Markets likely to make a flat start of the new fiscal

02 Apr 2012 Evaluate

The Indian markets went for a tremendous rally on the last trading day of the fiscal and the benchmarks surged by over 2 percent. Finance minister’s statement on P-notes saying that government will issue clarification on its position on taxation of investments from overseas soothed the worries. Today, the start is likely to be on a flat-to-positive note though, FM has given clarification but with the start of new financial year concerns still persist over the government's broader proposals to tax foreign investors. It’s a truncated week with just three days of trade. Marketmen will also be eyeing the movement in the rupee after it suffered worst fall in four months. The Aviation stocks are likely to be under pressure as the oil marketing companies have raised the ATF prices on 31st March by 3%, the third time in the month. Jet fuel constitutes over 40% of an airline's operating cost and the hike in prices will add to the burden of the cash-strapped airlines. Meanwhile, the auto companies are likely to rejoice with record sales in month of March on the back of customers advancing their purchases due to fears of a post-Budget price hike.

The US markets though closed mixed on last trading session but it was one of the best quarters since 1998. The traders’ sentiments were boosted by the better-than-expected rise in consumer confidence and spending. The Asian markets after a decent start following biggest quarterly gain since 2010 are now trading mixed. The Chinese market is trading higher on report that country’s Purchasing Managers’ Index climbed to 53.1 in March from 51 the previous month.

Back home, Indian stock markets staged a terrific rally on the last trading day of the financial year 2011-12 as the benchmark equity indices kept gaining from strength to strength and there appeared absolutely no evidence of profit booking. The fresh futures and options series got off to a promising start and the frontline indices continued to build on the momentum after concluding the March series with around six percent decline and also registering the first negative close since November 2011. The benchmark equity indices vivaciously rallied over two percentage points and finished around the psychological 5,300 (Nifty) and 17,400 (Sensex) levels.
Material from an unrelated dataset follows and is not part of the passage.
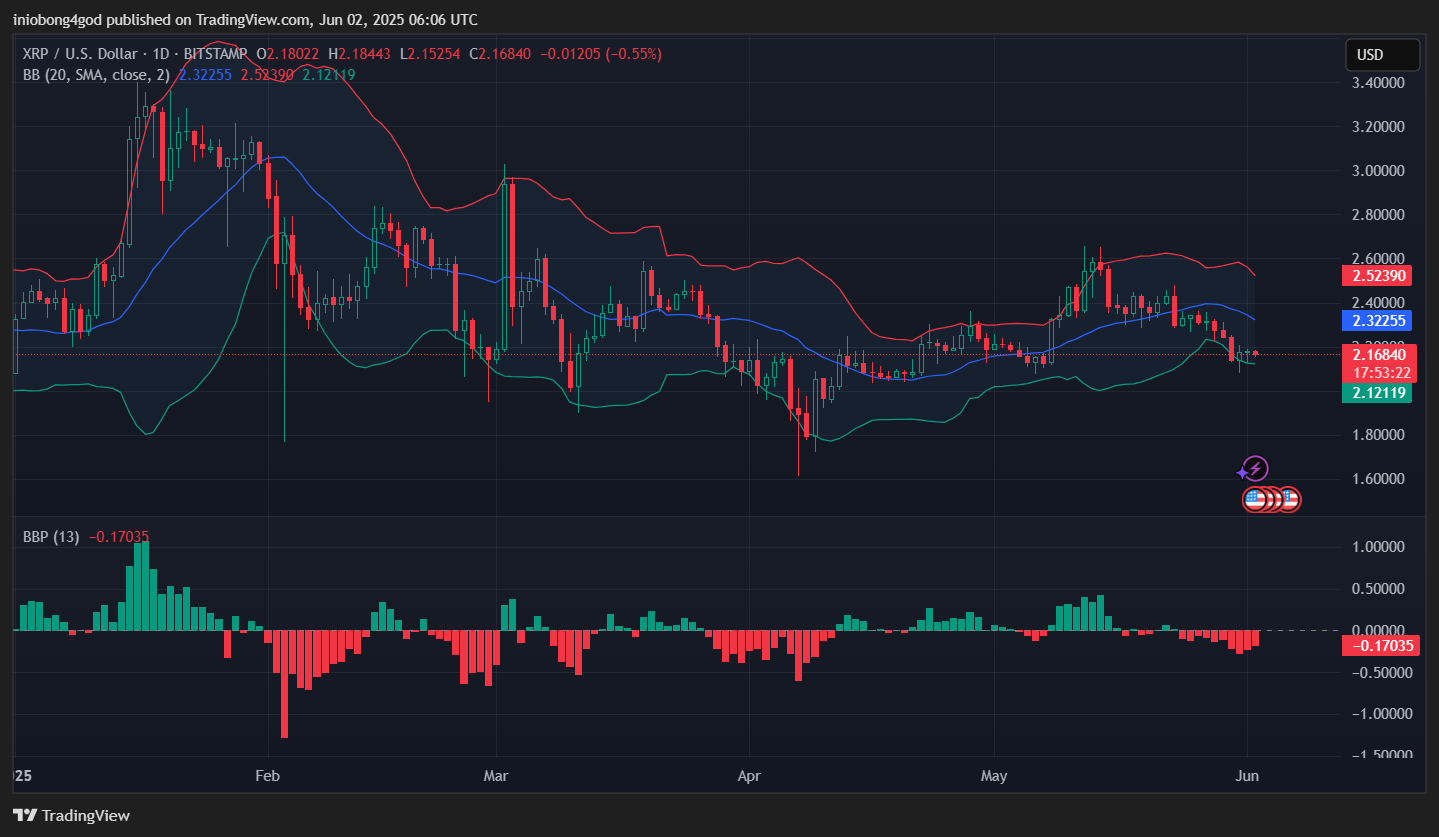Click the Mar date on time axis
Viewport: 1439px width, 837px height.
[x=496, y=776]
The key gauges’ skyward journey only ended with the close of trade as sentiments got filliped on the back of the optimistic European market which halted the three session declining streak and rebounded on bargain hunting ahead of a two-day meeting of European finance ministers in Copenhagen. On the domestic front, market participants drew solace after Finance Minister Pranab Mukherjee put to rest all the uncertainty surrounding the tax liability on P-notes and stated that government will issue clarification on its position on taxation of investments from overseas, amid FIIs expressing concern on the proposed anti-tax avoidance rules in due course. He opined that there will be no tax liability on Participatory Note holders and the intention of government is not to harass genuine investors. Hefty buying interests was evident in the rate sensitive Banking and Real Estate counters after the Indian central bank in its move to improve liquidity situation in the system and check the appreciation of rupee, announced Rs 10,000 crore worth of bond buying program. This is the first instance of the RBI’s buying bonds in the last day of the fiscal year. Oil marketing companies too rallied sharply in the session amid hopes that the government would allow hiking prices of petrol this weekend. The OMCs are also pushing for raising prices of other petroleum products like diesel and LPG. Though there appeared no sectoral laggards some individual names like Jindal Steel and Sun Pharma failed to keep their heads above the water and closed with losses. Finally, the BSE Sensex jumped 345.59 points or 2.03% to settle at 17,404.20, while the S&P CNX Nifty climbed by 116.70 points or 2.15% to close at 5,295.55.